The Ministry of Fi­nance (MoF), will today, announce a new package for individual bond­holders under the Domestic Bond Exchange (DDE) programme, a highly placed source familiar with the arrangement, has told The Ghanaian Times.

Although details of the new deal were not revealed, the source said, the offer would be in line with the government’s agenda to restruc­ture its debt to a sustainable level in order to seal the International Monetary Fund deal.

It described as inaccurate a state­ment by Martin Kpebu, a convener of the Individual BondHolders Forum (IBF) that the Ministry had agreed to exempt the individual bondholders from the DDE which deadline expires tomorrow.

According to the source, at the concluding meeting of the Joint Technical Committee, attended by representatives of the MoF and IBF, the ministry reiterated that the DDE invitation remained voluntary.

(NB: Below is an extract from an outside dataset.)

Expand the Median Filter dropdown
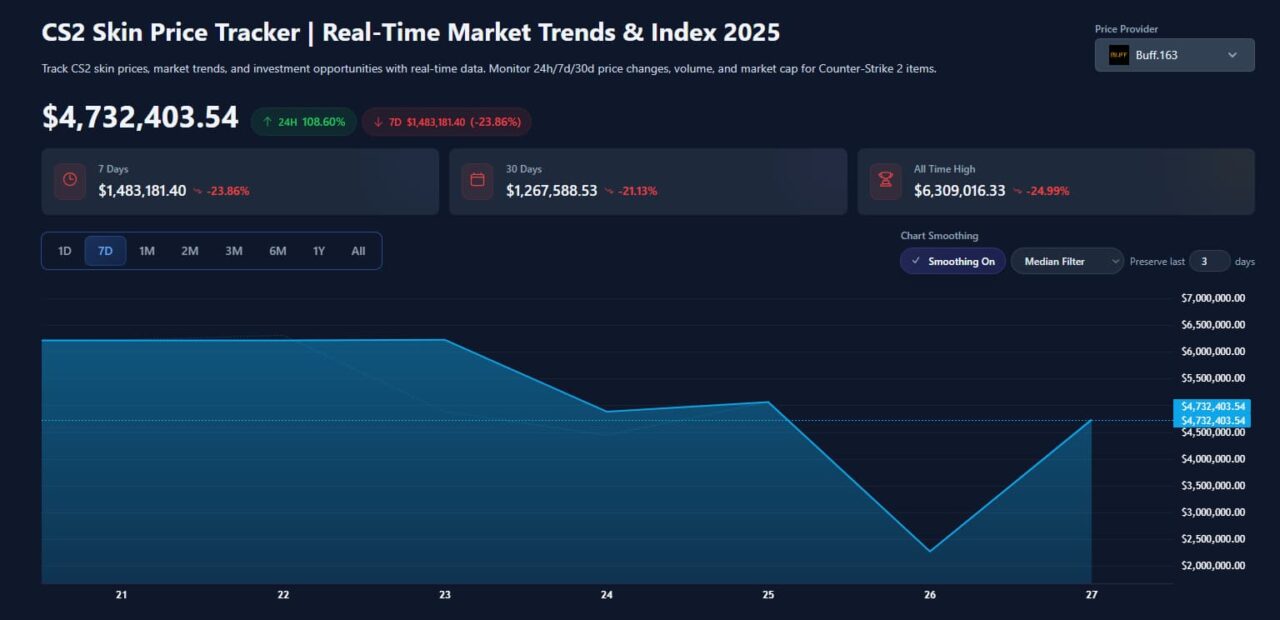The image size is (1280, 620). [x=1066, y=262]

It said the ministry told the fo­rum that although the government would do its best to pay the cou­pons of those who do not accept the DDE invitation; it reminded the gathering that future payments would depend on government’s ability to pay.

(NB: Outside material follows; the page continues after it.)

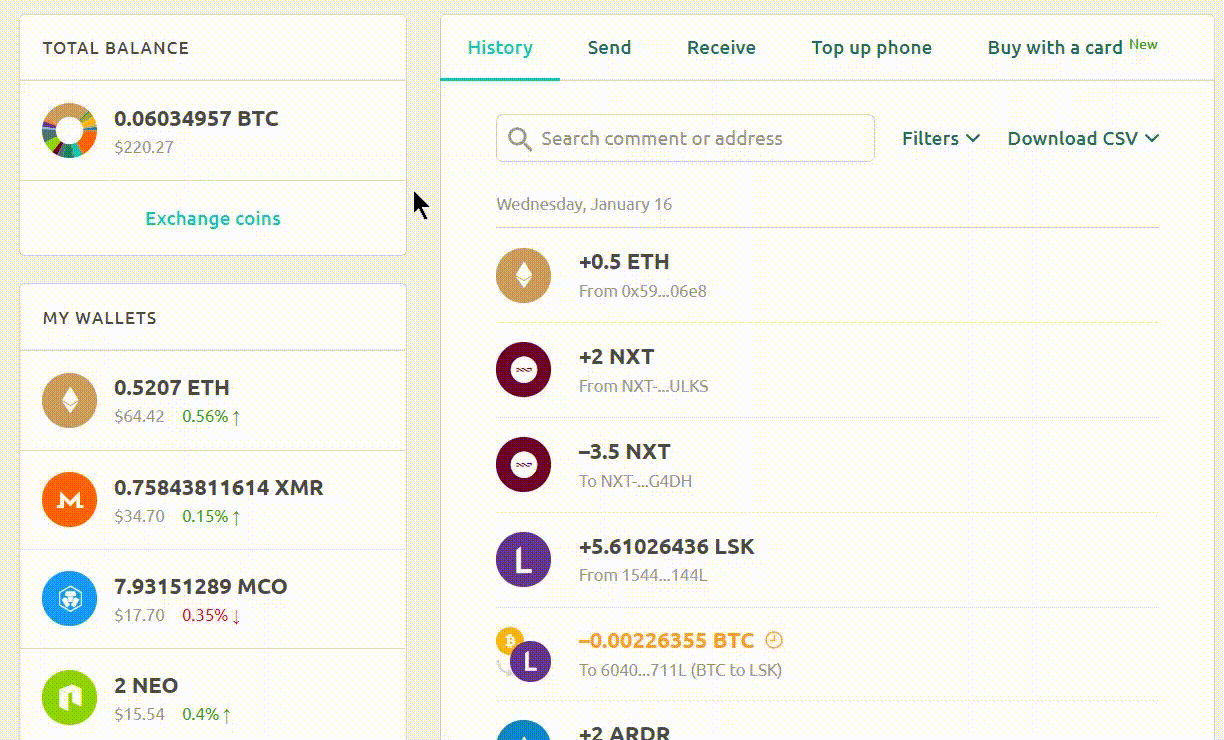This screenshot has width=1224, height=740.
Task: Click the Exchange coins link
Action: tap(212, 218)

The source also asked the bondholders to consider the risk associated with the old bonds and their tradability and accept the new package so that the government could round up the DDEP.

The government, on January 16, extended the deadline for the Debt Exchange Programme to tomorrow, January 31, to enable it to build consensus for the pro­gramme.

The extension, which was the second since the domestic debt ex­change programme was launched on December 5, last year, followed request for exemption by several groups of individual bondholders.

The individual bondholders were invited to the amended programme after labour unions threatened the government with industrial action to exempt pension funds from the programme.

Under the new proposal, inves­tors will be made to swap their existing cedi-denominated bonds into a package of 12 new local currency bonds, one maturing each year between 2027 and 2038.

The government would also pay accrued interest and a cash tender fee to holders of the local 2023 notes while creditors in the 2023 bonds would also receive a differ­ent exchange ratio allocation.

A minimum participation level of 80 per cent is the target.

Last week the Minister signed deals with the Bankers Associa­tion of Ghana, Ghana Insurers Association (GIA), the Ghana Securities Industry Association on new offers under the DDE.

Instead of the exemption re­quested by the groups, they would now receive payment of five per cent coupon for 2023 and a single coupon rate for each of the 12 new bonds, resulting in an effec­tive coupon rate of nine per cent.

The IMF in December last year reached a staff-level agreement with Ghana on economic policies and reforms to be supported by a new three-year arrangement under an Extended Credit Facility (ECF) of about US$3 billion.

The approval by IMF manage­ment and the Executive Board in the period ahead is contingent on receiving financing assurances from Ghana’s partners and credi­tors. Ghana is targeting to get the approval by March this year.